2019-10-06 | 映画レビュー(と)

ロッククライマー、トミー・コールドウェルによるヨセミテ公園エル・キャピタン登壁を追ったドキュメンタリー。高さ900メートル超のこの岩山で最難関と言われる“ドーンウォール”を彼はおよそ6年かけて攻略した。その偉業もさることながら、彼の苦難に満ちた人生に引き付けられる1本である。

1978年コロラド州に生まれたトミーは生まれつき身体が弱かった事から父にスパルタ同然の教育を受け、幼くしてロッククライミングを始める。各大会を渡り歩く中で運命の人ベスと出会い、2人はキルギスへ冒険旅行に。そこで反政府ゲリラに捕らわれ、トミーは兵士を奈落へ突き落す事で生還する。この事件が彼とベスの間に修復し難い傷を残し、破局の原因となってしまう。さらにトミーは事故で左手人差し指を切断。生きる事そのものとも言えるクライミングに大きな障害を抱えてしまうのだった。トミーは苦しみを振り払うかのようにドーンウォールへと挑む。

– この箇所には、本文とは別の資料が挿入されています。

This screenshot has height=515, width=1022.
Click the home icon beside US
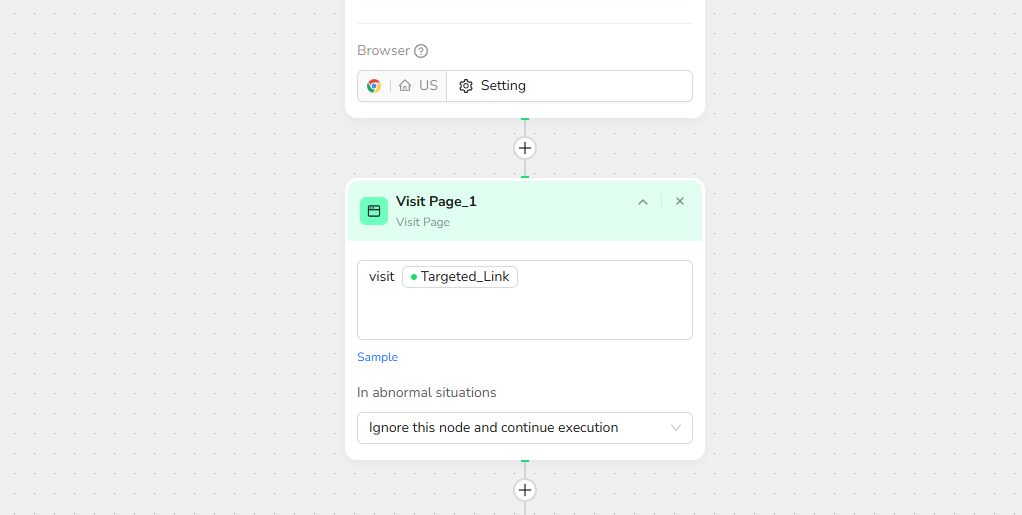point(405,86)

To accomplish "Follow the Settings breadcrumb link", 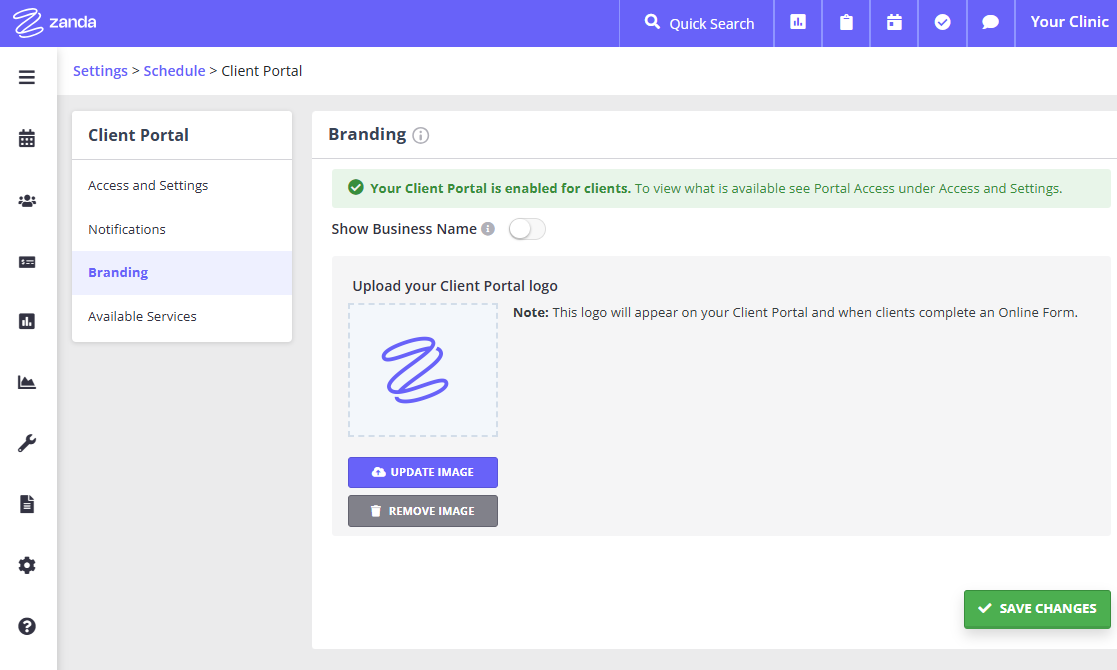I will click(x=100, y=70).
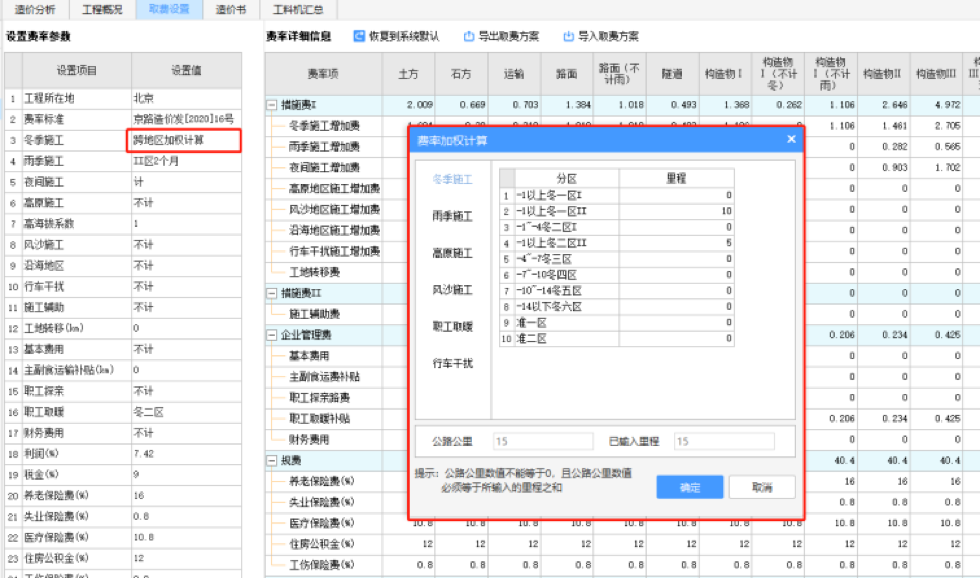Viewport: 980px width, 578px height.
Task: Select the 冬季施工 setting value cell
Action: click(185, 140)
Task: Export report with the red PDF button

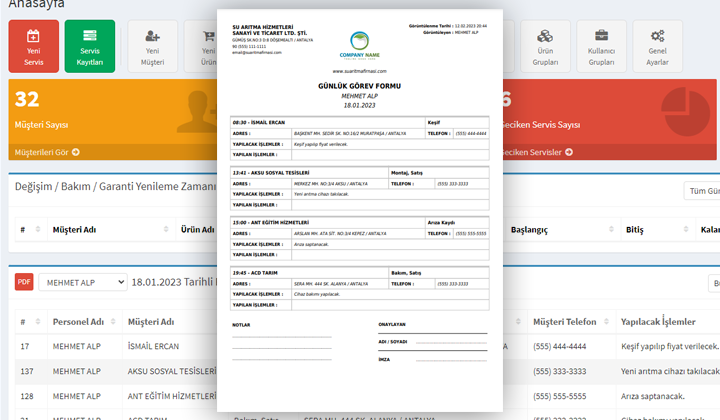Action: pyautogui.click(x=24, y=282)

後半はそんな非業の人トミーの新たな相棒となったケビン・ジョージソンの苦闘にも焦点が当てられている。ボルタリングは名人級のジョージソンだが、9メートルから上は登った事がなかった。世間の注目とトミーの足を引っ張るのではというプレッシャーの中で揺れる心は僕らも常日頃体験する不安や迷いと何ら変わりない。偉業とはその最初の一歩を踏み出す事にあるのだと気付かされた。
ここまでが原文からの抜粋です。